» Work instruction: Write out, from the entries below, exactly the lines that run between the lines holding "Cont (418, 28)" and "Termeni si Conditii (164, 2449)", inclusive, and stop there.

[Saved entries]
::::
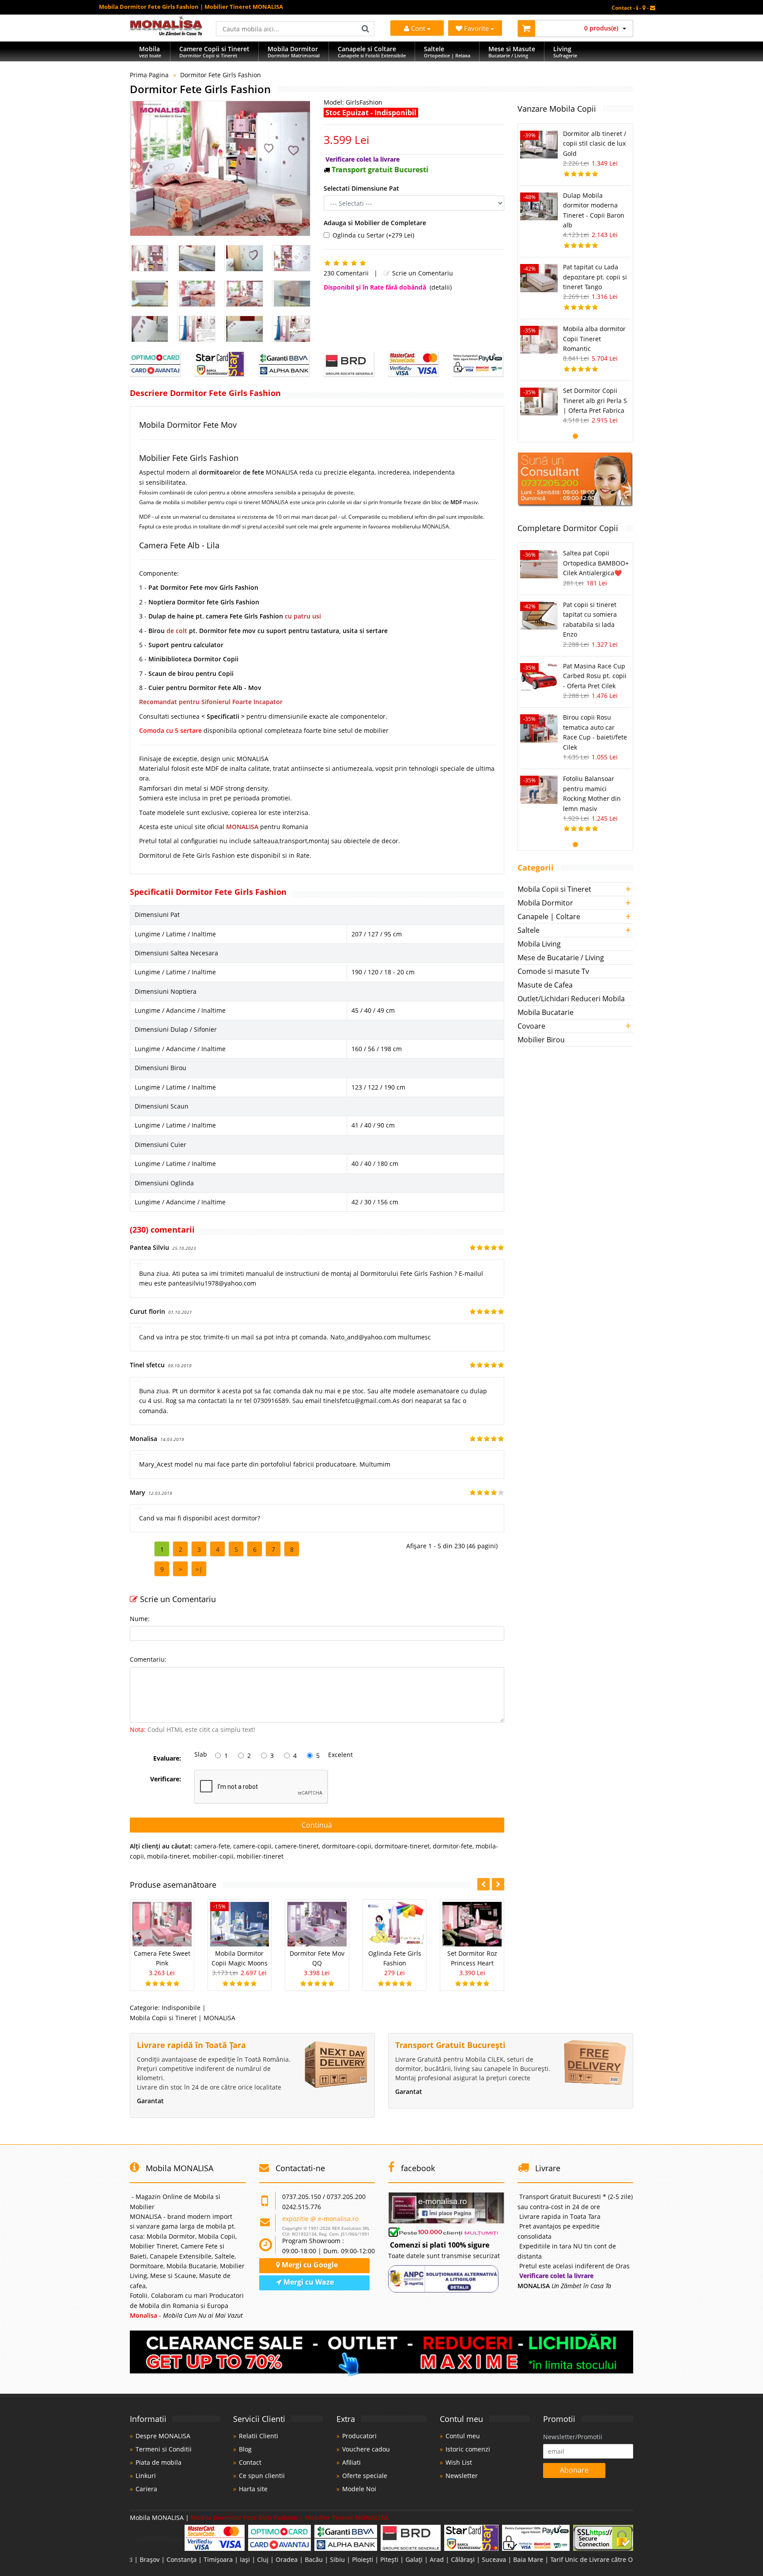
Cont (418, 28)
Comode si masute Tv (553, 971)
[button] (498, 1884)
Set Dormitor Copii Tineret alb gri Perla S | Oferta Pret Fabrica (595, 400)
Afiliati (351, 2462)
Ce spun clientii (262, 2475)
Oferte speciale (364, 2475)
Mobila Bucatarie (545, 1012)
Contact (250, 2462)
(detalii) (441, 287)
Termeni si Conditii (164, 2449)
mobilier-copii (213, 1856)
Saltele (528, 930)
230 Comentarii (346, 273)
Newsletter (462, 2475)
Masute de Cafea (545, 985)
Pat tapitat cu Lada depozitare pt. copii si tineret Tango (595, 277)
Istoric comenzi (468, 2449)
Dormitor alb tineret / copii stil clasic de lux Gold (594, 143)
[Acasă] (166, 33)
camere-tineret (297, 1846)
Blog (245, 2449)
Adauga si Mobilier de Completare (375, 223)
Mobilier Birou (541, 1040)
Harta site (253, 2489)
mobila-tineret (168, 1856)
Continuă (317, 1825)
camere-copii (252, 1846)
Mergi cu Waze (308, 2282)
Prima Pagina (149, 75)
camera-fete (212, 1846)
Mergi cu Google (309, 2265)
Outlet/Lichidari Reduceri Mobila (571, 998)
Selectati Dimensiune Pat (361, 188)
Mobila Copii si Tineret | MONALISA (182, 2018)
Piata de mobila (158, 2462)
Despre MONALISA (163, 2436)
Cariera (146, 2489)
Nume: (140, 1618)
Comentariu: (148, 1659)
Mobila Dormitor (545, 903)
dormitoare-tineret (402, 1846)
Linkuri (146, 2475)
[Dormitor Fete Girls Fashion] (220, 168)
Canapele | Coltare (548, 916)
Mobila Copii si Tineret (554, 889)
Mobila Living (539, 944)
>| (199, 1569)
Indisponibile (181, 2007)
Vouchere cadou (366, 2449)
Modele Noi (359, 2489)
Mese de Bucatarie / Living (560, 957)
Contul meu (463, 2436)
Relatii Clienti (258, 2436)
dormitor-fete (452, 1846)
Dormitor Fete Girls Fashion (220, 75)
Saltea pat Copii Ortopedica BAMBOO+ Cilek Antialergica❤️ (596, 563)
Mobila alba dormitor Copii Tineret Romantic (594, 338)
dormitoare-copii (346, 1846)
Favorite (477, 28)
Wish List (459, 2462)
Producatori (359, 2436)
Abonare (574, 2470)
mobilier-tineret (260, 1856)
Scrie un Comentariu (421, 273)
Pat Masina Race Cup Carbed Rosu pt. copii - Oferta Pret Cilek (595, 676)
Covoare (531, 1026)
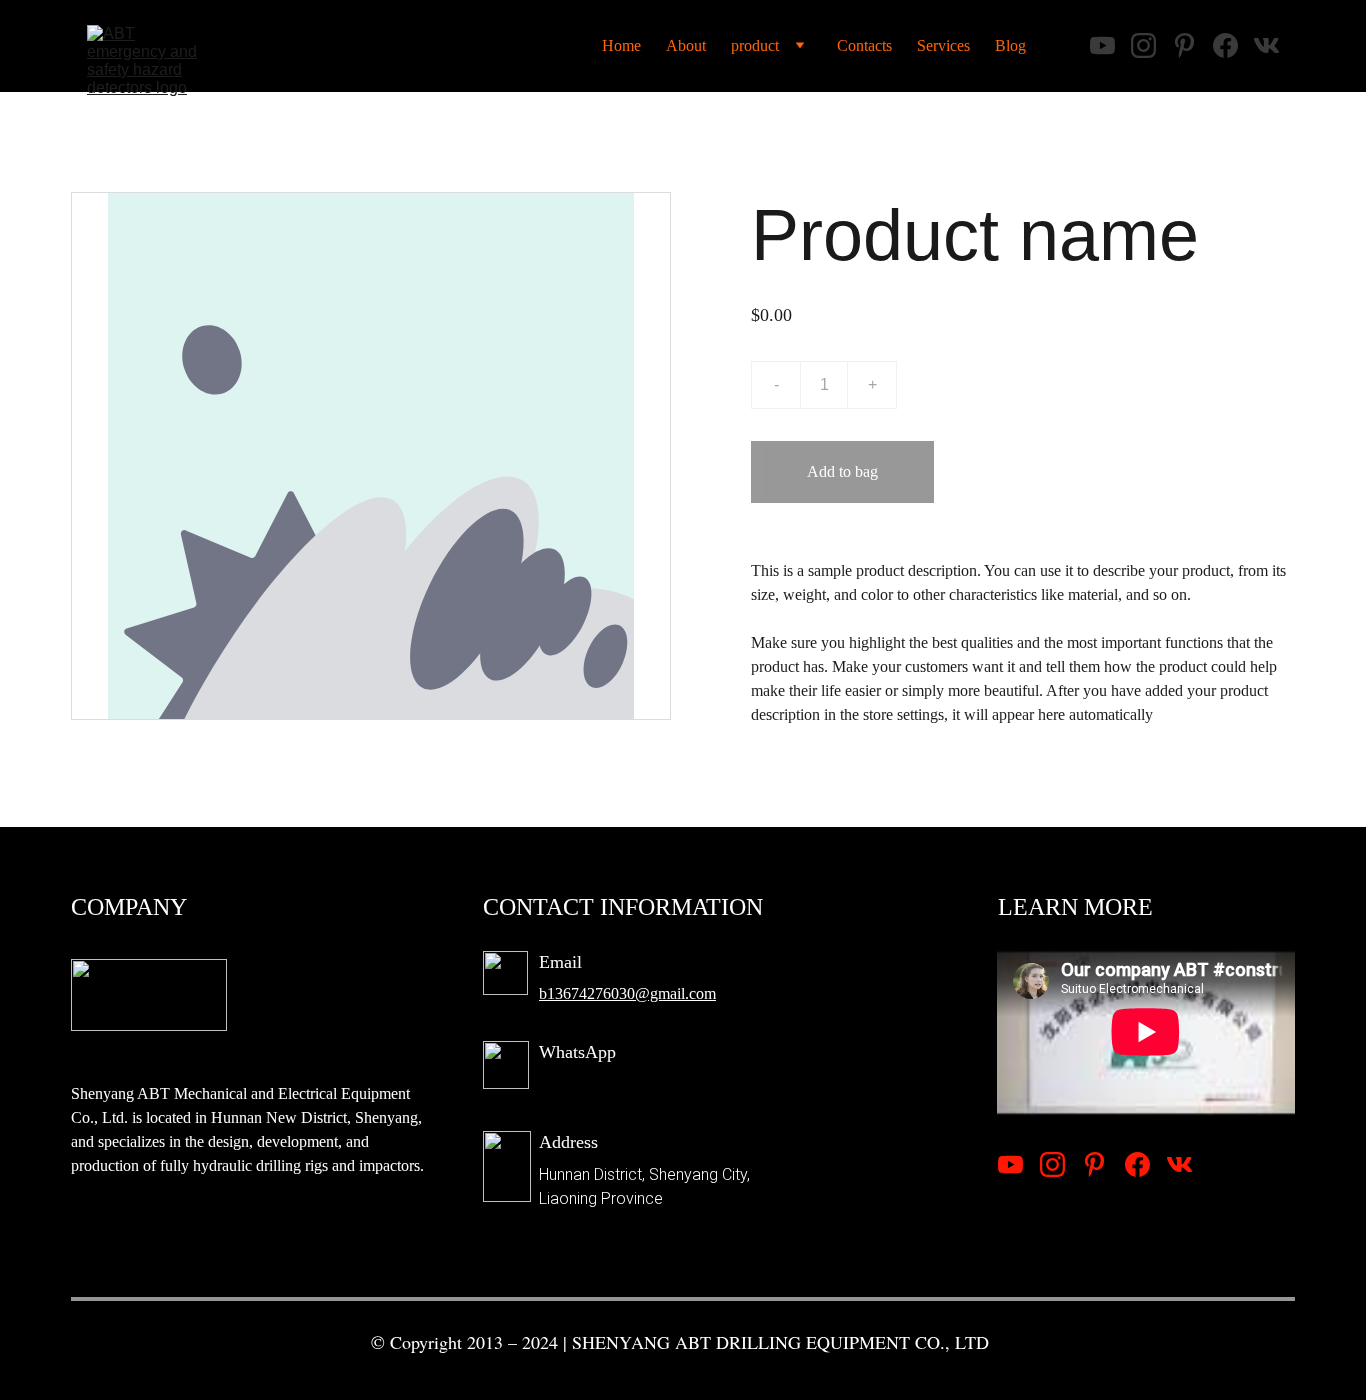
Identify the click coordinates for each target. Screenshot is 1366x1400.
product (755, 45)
::::
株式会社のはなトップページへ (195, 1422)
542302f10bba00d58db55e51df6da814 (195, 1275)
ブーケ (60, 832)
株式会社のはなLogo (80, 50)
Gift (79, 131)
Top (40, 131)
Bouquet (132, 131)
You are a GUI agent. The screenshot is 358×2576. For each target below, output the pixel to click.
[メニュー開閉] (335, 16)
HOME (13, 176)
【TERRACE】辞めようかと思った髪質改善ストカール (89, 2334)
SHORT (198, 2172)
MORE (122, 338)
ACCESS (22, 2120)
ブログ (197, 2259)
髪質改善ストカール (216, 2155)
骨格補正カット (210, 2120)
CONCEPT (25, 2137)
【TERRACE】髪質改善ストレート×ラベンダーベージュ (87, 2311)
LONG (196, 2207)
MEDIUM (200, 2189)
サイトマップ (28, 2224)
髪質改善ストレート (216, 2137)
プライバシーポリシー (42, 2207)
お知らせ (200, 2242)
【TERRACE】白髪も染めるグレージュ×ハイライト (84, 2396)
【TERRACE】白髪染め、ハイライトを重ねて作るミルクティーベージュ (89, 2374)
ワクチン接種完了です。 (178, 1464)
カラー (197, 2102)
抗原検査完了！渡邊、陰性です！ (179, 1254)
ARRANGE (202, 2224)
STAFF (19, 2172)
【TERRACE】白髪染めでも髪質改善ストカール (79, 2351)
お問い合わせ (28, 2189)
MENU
::::
» The completed task:
Cont (418, 28)
Comode si masute Tv (553, 971)
[button] (498, 1884)
Set Dormitor Copii Tineret alb gri Perla S | Oferta Pret Fabrica (595, 400)
Afiliati (351, 2462)
Ce spun clientii (262, 2475)
Oferte speciale (364, 2475)
Mobila Bucatarie (545, 1012)
Contact (250, 2462)
(detalii) (441, 287)
Termeni si Conditii (164, 2449)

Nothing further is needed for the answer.